D-erythro-Sphingosine-1-phosphate

D-erythro-Sphingosine-1-phosphate, the natural isomer, has important signaling functions both intra- and inter- cellularly and is present at low concentrations in cells. It can promote cellular division, regulate calcium mobilization and cell growth, and can either inhibit or promote apoptosis depending on the circumstances.¹ In the metabolism of sphingosine-1-phosphate, sphingosine is first released from ceramides by the enzyme ceramidase and is then phosphorylated by sphingosine kinase. Sphingosine-1-phosphate can then be cleaved by the enzyme sphingosine-1-phosphate lyase to yield trans-2-hexadecenal, which can be further catabolized or reduced to sphingosine and this is the means by which sphingolipids are removed from cells.² Unlike most other sphingolipids it does not form lipid rafts in membranes and is found in the low nanomolar range in cells.

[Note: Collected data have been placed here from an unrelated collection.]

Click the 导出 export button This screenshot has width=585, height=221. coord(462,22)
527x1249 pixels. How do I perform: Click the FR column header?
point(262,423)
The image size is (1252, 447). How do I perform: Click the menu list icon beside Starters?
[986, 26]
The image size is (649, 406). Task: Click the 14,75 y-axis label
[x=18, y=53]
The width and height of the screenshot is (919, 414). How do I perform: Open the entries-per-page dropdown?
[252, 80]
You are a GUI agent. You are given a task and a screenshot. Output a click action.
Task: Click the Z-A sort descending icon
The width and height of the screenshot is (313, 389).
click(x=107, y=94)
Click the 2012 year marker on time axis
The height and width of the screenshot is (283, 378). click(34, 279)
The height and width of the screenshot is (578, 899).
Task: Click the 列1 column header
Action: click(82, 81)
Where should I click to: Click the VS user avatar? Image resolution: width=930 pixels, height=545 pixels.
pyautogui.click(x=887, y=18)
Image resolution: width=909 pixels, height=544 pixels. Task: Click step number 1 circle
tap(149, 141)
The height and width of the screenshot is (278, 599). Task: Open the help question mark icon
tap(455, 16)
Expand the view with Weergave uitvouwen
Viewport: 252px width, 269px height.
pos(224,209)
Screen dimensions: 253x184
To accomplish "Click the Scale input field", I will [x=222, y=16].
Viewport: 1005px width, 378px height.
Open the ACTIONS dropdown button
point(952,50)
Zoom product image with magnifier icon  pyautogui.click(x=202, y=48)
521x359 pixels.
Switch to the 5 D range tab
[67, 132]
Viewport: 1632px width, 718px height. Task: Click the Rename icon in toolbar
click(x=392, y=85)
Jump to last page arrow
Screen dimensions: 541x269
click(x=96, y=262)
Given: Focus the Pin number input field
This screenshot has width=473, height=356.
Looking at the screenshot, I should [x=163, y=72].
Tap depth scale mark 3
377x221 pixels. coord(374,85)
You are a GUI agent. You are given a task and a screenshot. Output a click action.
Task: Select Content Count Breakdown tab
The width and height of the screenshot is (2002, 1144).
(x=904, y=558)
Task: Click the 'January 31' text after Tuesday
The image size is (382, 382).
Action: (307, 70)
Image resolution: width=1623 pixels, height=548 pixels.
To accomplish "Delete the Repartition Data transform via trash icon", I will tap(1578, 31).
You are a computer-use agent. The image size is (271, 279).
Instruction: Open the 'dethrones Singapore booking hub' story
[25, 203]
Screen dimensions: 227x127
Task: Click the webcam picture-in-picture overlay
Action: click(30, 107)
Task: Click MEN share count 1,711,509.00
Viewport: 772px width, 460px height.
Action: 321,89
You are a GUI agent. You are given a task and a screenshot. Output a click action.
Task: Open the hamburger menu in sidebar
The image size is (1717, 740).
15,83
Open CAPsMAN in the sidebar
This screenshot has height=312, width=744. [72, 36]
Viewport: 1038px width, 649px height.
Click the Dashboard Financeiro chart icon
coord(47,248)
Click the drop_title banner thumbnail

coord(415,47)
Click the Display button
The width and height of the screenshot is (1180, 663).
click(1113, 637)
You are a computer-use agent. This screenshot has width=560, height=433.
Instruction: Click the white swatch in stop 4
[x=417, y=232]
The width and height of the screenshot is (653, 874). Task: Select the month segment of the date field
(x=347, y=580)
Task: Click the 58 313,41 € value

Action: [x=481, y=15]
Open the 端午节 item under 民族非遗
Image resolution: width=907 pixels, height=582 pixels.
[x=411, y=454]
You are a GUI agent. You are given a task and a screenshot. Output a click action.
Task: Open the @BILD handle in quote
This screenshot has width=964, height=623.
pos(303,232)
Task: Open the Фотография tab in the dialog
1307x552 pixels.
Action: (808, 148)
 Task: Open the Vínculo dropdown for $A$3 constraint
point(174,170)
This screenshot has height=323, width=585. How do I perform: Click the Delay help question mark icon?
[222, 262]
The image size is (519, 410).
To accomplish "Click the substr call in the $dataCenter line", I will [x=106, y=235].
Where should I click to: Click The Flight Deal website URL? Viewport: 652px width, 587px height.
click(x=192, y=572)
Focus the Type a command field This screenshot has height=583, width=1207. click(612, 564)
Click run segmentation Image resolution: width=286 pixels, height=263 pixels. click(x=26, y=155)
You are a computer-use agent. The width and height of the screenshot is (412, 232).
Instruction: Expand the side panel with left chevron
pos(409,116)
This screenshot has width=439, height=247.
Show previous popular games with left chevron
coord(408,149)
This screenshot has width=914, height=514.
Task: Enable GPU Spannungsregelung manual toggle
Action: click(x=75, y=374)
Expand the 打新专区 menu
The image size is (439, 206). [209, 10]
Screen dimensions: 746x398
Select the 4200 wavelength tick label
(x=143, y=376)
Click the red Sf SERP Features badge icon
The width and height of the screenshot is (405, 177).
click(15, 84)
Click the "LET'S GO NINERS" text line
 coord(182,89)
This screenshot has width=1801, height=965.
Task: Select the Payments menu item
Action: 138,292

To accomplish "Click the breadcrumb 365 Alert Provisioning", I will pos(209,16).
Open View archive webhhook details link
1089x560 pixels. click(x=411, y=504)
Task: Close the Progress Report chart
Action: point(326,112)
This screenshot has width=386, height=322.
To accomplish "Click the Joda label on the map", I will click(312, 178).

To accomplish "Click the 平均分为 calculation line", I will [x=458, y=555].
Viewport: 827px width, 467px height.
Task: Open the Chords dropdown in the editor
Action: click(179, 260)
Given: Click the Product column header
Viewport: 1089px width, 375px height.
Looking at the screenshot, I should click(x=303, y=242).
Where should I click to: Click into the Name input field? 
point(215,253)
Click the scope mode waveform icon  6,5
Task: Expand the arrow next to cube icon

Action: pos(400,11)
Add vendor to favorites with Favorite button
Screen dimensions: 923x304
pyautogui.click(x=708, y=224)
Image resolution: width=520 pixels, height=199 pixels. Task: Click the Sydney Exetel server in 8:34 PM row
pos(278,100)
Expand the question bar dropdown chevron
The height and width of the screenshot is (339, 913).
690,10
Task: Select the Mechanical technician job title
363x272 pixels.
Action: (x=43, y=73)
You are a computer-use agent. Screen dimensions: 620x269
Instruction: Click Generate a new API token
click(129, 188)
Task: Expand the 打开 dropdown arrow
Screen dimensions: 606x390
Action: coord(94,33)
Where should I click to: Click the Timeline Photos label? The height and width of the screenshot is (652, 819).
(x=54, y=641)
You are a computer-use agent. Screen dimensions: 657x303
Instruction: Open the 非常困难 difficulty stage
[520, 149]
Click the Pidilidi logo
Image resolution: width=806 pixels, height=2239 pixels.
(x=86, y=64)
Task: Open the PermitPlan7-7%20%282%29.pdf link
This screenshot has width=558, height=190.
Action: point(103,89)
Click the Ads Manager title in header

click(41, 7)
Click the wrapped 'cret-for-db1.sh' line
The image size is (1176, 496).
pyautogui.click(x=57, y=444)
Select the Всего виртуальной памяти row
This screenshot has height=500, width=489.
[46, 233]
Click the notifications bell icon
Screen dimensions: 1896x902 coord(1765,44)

However, in plasma, it can reach a much higher concentration and is stored in relatively high concentrations in human platelets and erythrocytes. Sphingosine-1-phosphate exerts its extra-cellular effects by acting as a ligand for specific receptors. These ligand-receptor interactions are important for the growth of new blood vessels, vascular maturation, cardiac development and immunity, the inflammatory process, and for directed cell movement.³ Sphingosine-1-phosphate and its receptors may also be involved in regulating heart rate, blood flow in the coronary artery and blood pressure. It is an indicator for certain types of cancer, probably due to its role in cell division and proliferation and is abundant in malignant tissues. Therefore it is undergoing much scrutiny in the attempt to understand the development of these cancers and to investigate therapeutic interventions such as inhibiting its biosynthesis from ceramide. Sphingosine-1-phosphate is involved in regulating the proliferation, survival, differentiation and migration of many types of stem cells, especially in the development of the vascular and nervous systems.